#### TASK OBJECTIVE
Below are lines of data, and only some are wanted. Please repeat exactly those from the line that has "Task: Favorite the" through the line that has "The width and".

#### SOURCE DATA

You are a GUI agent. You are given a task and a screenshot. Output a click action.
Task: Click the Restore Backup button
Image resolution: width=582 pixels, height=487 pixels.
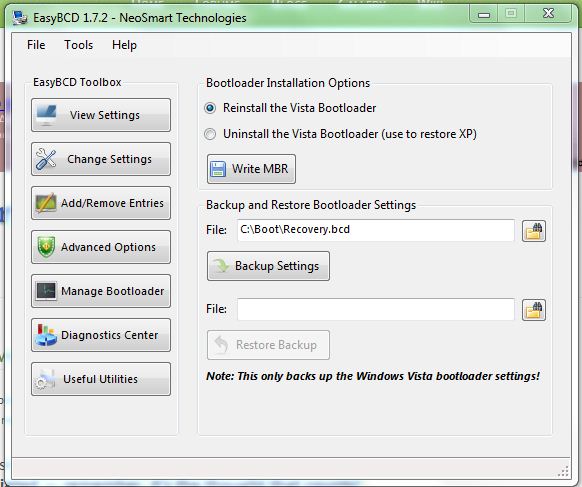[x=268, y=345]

* * *

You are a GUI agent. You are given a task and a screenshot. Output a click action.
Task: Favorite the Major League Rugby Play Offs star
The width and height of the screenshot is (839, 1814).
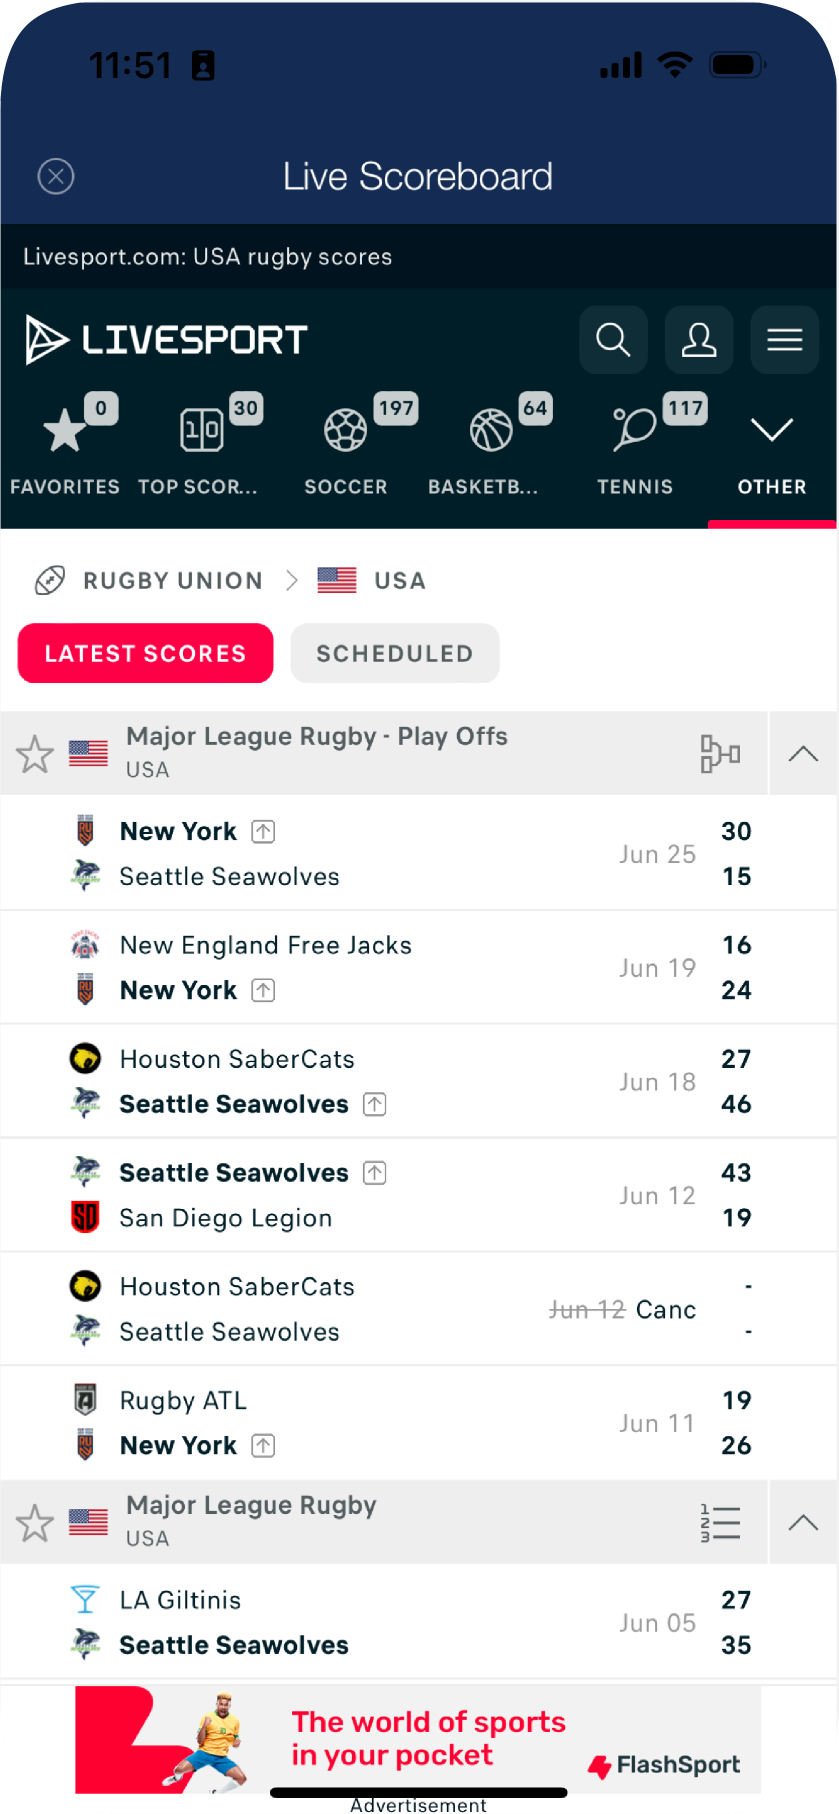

#### RESPONSE AREA
Task: Favorite the Major League Rugby Play Offs star
The width and height of the screenshot is (839, 1814).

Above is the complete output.